Surprisingly, the F16-05 isolate is a strong biofilm producer despite a frameshift in the cupC gene and a non-synonymous SNP in pgaB. However, its adhesion capacity is indeed greatly affected (Fig. S6D). Moreover, despite the genome proximity between F14-11, F18-02 and F19-02, the latter two strains produce biofilm amount comparable to DSM30011 (P-value=1) (Fig. 3). However, none of the SNPs, mainly found in intergenic regions, nor the phage deletions of these strains are common between F16-05 and F18-02 and F19-02 isolates and could account for this phenotype. In contrast, strains from the clade II exhibit comparable or reduced biofilm production in comparison to F14-11. However, considering the numerous adverse variations in their adhesion and biofilm genes, a more drastic reduction in biofilm formation was expected. In addition, F14-11, despite identical biofilm and adhesion genes (cup, csu, pga and algC genes), produces less biofilm than dog UTI strain 40288 (P-value: 1.3e−05). These results indicate that the F14-11 strain isolated at an early stage of infection exhibits low biofilm production. One hypothesis would be that biofilm production is repressed in the F14-11 strain by a chromosomally encoded factor. Biofilm genes were subjected to recurrent mutation in subsequently isolated strains though not with statistically significant differences in biofilm production compared with F14-11.

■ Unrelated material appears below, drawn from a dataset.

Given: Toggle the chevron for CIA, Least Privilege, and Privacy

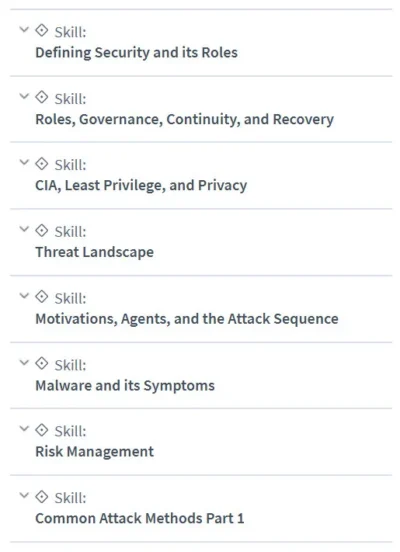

Limited conserved metabolism modification
Bacterial metabolism versatility is a crucial factor for the successful colonization of a new environment. Similarly to humans, a cat’s urine composition is highly variable and complex with thousands of unique compounds [5960]. The variations occur both among different individuals and within the same individual over time, under the influence of environmental factors, particularly the type of diet [59]. Interestingly, genetic variations in study strains mainly occur in metabolic genes (Fig. S7).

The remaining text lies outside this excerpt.